Citi Says Sunak Can ‘Go Big’ On Stimulus Spending in U.K. Budget
(Bloomberg) -- Rishi Sunak can afford to follow the U.S. and “go big” on spending to bolster a post-pandemic recovery in the U.K., a Citigroup economist said as the chancellor of the exchequer prepares his annual budget.
At the same time, the British measures should be “better targeted” than the ones President Joe Biden set out, according to Ben Nabarro, the bank’s U.K. economist. He warned that many years of deficits mean that the U.K. Treasury has less room for maneuver than the U.S.
“We have the capacity to go big for sure, but at the same time, it’s important that we do keep a medium-term anchor on the public finances,” Nabarro said at a briefing on Tuesday organized by the Institute for Fiscal Studies in London. “The U.K. is not the United States,” he said. It’s “particularly important we do offer some sight of credibility in the medium term, even if, you know, we were seeking to be more expansionary immediately.”
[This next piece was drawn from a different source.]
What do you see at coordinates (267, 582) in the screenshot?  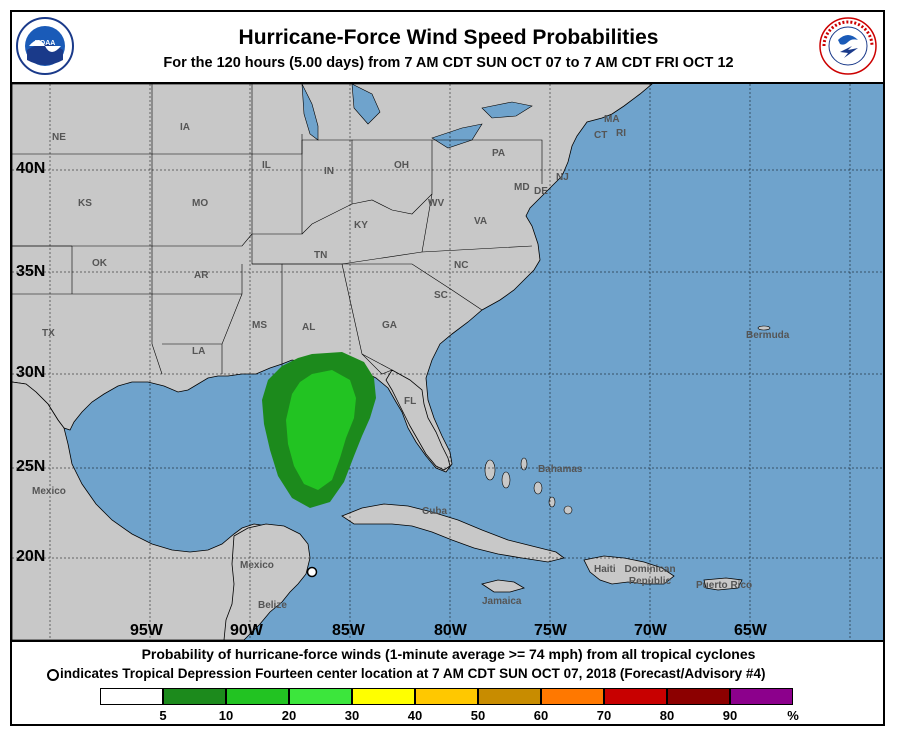 I see `yucatan` at bounding box center [267, 582].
After taking office last month, Biden is pushing Congress to approve a $1.9 trillion stimulus package. Treasury Secretary Janet Yellen told Sunak and other finance chiefs on a G-7 call last week that “the time to go big is now.”
Sunak has repeatedly warned he has a duty to restore the country’s finances to health, and the budget presents a tricky balancing act for him. With the country immersed in its third lockdown to control the pandemic and many businesses still unable to open, he’s under pressure to extend support for workers and companies bracing for a contraction in the first quarter.
Earlier Tuesday, the IFS said Sunak eventually may need a tax increase of 60 billion pounds ($84 billion) to balance his books. Its central scenario is the Treasury will borrow about 130 billion pounds by the middle of the decade, 30% more than than was forecast in November.
Nabarro said the scope for the Bank of England to lift the economy through monetary policy is limited, suggesting Sunak and the fiscal purse will bear the biggest burden in putting growth back on track.
Britain has suffered both one of the world’s worst health crises per capita, with more than 4 million Covid-19 infections and more than 120,000 people dead, and also one of the poorest economic outcomes.
The IFS suggested Sunak should target help for groups that have been left out of the furlough, which grants those unable to work up to 80% of their wages. Self-employed workers and those with irregular employment patterns have had trouble accessing government programs.
“In the end, it’s spending well that really matters,” said Paul Johnson, director of the IFS.
The research group said it’s likely Sunak will have to boost spending on health, education and the courts to repair some of the damage done by the pandemic. Johnson said that to raise tax revenue, instead of a one-time levy on wealth, the chancellor should reform the way inheritance and capital gains are taxed.